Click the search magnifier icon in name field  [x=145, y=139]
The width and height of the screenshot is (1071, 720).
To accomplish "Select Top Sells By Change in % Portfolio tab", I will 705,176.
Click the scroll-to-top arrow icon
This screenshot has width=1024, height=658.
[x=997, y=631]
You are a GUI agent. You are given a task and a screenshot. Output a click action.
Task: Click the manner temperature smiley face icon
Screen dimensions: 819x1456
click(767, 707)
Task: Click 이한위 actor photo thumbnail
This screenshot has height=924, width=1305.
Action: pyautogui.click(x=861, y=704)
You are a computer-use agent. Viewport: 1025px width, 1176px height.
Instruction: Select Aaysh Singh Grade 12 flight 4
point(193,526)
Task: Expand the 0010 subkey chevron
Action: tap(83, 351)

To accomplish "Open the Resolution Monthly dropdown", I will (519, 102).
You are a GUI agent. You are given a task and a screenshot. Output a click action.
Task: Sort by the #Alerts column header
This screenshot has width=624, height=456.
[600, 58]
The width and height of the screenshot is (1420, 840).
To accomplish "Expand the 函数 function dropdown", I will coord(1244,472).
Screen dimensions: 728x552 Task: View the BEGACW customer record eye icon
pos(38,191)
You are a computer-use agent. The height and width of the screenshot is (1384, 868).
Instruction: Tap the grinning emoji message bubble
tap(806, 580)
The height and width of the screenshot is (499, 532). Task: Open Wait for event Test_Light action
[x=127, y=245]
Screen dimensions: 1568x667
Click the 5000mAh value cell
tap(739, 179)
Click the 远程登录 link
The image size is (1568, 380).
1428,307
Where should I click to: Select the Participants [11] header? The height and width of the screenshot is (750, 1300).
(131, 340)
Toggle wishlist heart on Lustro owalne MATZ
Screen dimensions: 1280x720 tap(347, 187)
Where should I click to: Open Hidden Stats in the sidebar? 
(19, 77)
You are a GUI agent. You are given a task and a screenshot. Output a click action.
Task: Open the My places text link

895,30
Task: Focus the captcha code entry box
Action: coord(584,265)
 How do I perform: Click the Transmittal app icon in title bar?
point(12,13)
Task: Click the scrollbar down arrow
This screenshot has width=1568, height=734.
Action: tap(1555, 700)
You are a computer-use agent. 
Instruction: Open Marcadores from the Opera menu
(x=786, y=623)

────────────────────────────────────────

__What you need to do__:
Quote exactly the lines starting with the line that contains "Task: Click the scrollbar down arrow" and going on through the end of the records.

__Complete response__:
Task: Click the scrollbar down arrow
This screenshot has width=1568, height=734.
Action: tap(1555, 700)
You are a computer-use agent. 
Instruction: Open Marcadores from the Opera menu
(x=786, y=623)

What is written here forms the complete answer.